### Activity:
Since only the total matters, count the lines of these entries containing the word "Open" and write that total alone.

### Data section:
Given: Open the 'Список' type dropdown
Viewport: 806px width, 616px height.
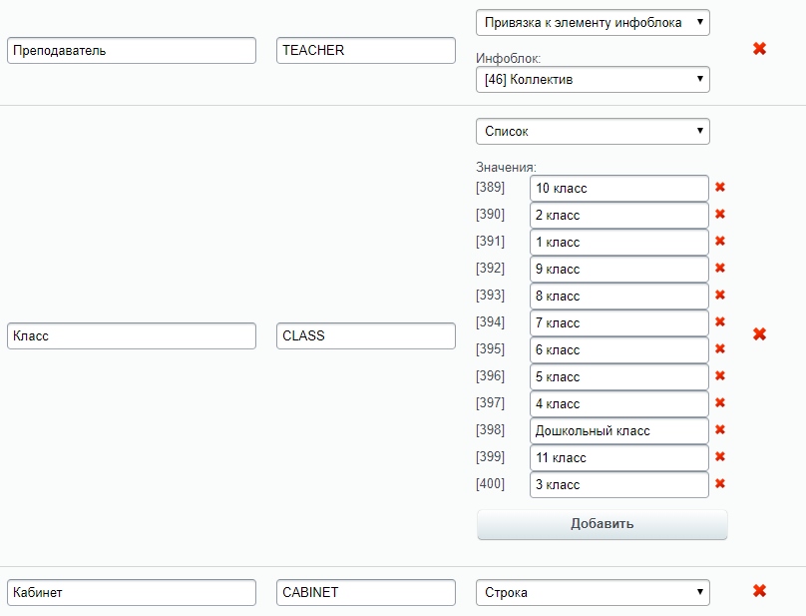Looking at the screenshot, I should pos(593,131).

==

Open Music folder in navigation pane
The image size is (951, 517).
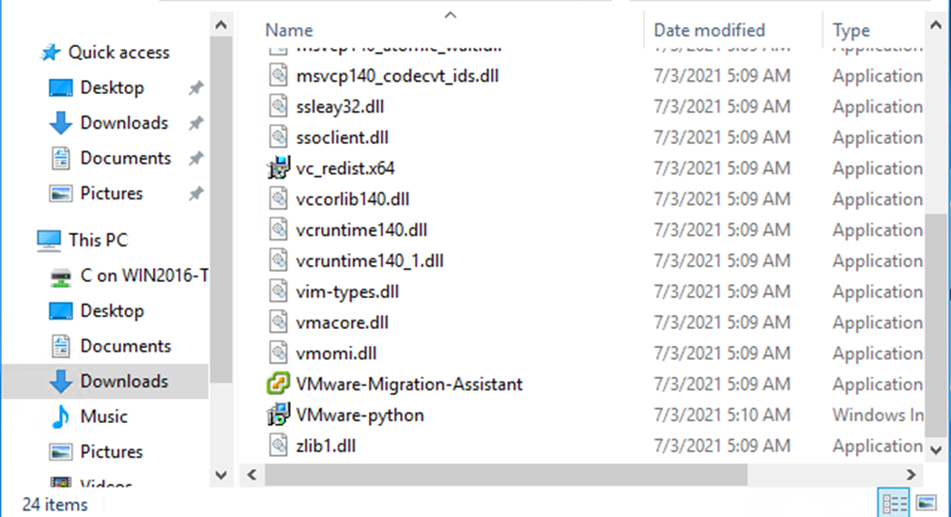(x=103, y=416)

* * *

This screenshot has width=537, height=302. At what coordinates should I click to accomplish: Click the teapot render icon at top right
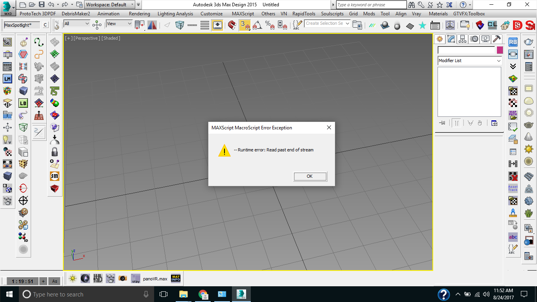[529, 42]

### Response:
2